当今社会,注射逐渐替代枪决成为主流的行刑方式,孟援朝对此小有唏嘘,原话是李军这么号人物最后连声响都不配。这事儿李存玉迟早知道,可真说出口陈责又有些后悔,听见李存玉平缓的呼吸蓦然停了拍,像把利刃割在陈责心头。
陈责硬着头皮接了下句:“他没给你留点什么吗。”
“没有。”
“你再仔细想想,你爹有没有说过账户或者保险箱之类的玩意儿,他也许提前为你——”
“早捐了,除了琴,他的东西我一件没留。”
“……你心地好,和你爸不同。”
“别把我想得那么无私,当初只是为了求上苍让我眼睛恢复。”李存玉自嘲,“早知道根本没用,我就拿着过逍遥日子了。”
“这样不好。”
“怎么不好了?留着钱,你今天把我哄开心了,说不定还能赏几百万给你当路费使呢。”李存玉找陈责要了张便签,歪歪扭扭写下一长串数字,钱卷一般塞进陈责的内裤腰,“把它当真钞好不好,我挺怀念做有钱人的日子的。”
李存玉从身后捏住陈责的奶头揉搓:“你这里其实很敏感吧。做的途中别把钱弄掉了,办得到,事后我就用这一千万奖励你。”

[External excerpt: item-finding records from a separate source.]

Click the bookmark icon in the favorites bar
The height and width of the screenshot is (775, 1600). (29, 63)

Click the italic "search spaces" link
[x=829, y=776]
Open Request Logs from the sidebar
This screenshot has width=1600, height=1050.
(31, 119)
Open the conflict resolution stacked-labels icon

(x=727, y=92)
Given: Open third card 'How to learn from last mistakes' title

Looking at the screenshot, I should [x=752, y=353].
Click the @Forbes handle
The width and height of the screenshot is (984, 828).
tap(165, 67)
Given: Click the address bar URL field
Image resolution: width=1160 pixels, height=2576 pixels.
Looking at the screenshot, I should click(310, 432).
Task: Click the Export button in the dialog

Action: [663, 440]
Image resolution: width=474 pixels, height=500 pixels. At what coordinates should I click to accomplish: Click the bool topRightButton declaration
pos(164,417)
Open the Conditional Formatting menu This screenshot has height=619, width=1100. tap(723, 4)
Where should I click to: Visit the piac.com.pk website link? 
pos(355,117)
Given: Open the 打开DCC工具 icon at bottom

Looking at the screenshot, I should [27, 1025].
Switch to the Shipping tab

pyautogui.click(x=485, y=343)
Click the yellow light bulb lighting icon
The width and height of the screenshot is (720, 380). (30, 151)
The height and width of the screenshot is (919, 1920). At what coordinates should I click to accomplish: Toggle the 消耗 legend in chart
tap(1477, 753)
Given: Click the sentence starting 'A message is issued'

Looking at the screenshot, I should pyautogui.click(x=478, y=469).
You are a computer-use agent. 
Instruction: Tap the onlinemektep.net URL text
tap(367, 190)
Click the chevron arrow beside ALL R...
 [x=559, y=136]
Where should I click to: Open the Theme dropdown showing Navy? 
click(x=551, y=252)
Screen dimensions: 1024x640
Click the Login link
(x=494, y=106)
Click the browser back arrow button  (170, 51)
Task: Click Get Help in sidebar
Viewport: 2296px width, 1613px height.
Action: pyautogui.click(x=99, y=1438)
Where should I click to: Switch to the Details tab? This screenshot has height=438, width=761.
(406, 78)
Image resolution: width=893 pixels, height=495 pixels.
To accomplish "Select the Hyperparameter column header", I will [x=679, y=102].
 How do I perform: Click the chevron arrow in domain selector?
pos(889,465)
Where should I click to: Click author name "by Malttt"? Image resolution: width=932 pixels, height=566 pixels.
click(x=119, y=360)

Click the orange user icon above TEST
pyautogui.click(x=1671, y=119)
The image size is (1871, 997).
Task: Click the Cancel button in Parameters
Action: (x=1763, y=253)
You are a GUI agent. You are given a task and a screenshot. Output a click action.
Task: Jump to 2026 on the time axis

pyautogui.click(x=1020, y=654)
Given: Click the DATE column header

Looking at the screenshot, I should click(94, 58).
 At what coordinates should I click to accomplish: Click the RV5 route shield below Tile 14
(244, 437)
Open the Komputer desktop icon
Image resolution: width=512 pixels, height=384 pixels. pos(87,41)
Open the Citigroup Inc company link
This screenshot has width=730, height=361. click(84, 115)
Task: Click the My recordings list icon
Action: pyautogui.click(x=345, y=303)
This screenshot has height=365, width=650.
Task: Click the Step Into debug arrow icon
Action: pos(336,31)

自欺欺人的把戏,两人却办起家家酒,为携巨款跑路,狂傲的陈责彻底沦为玩物,下贱地讨好金主。李存玉要陈责当狗,陈责便跪爬在地上,耻辱得抬不起头,请李存玉尽情使用他到满意为止。听见跟前当当几声响,是李存玉扔给陈责一圈引绳狗环和一个带尾巴的肛塞,说给你十秒,你知道该怎么做。项圈陈责老实戴了,肛塞太大号,陈责的屁眼一时半会儿吃不下。李存玉扯着铁链将人拽近,说他来帮陈责,只要戴好尾巴摇十个来回,那一千万就归陈责。陈责犹豫,李存玉又问你不想要钱了吗。最终还是狠着牙乖乖把屁股翘起,他太需要跑路钱。只是金属的冰凉质感刚触到穴肉就停下,李存玉不满意了,踹陈责一脚,怒骂:“你为什么当真了,搞不搞笑。”
二人停了动作。
李存玉道:“……我爸之前给我寄了封信,夹琴谱里的,拿出来帮我拆了。”
这信是李军生前留的,被抓来碧玲珑前便由林秦转交给李存玉。和普通的信件不同,没邮票,没封缄,外壳是粗糙的牛皮纸,左上角盖着“监狱邮件”的红色方章。陈责将叠得整齐的信纸交给李存玉,对方却摆摆手:“你念给我听。”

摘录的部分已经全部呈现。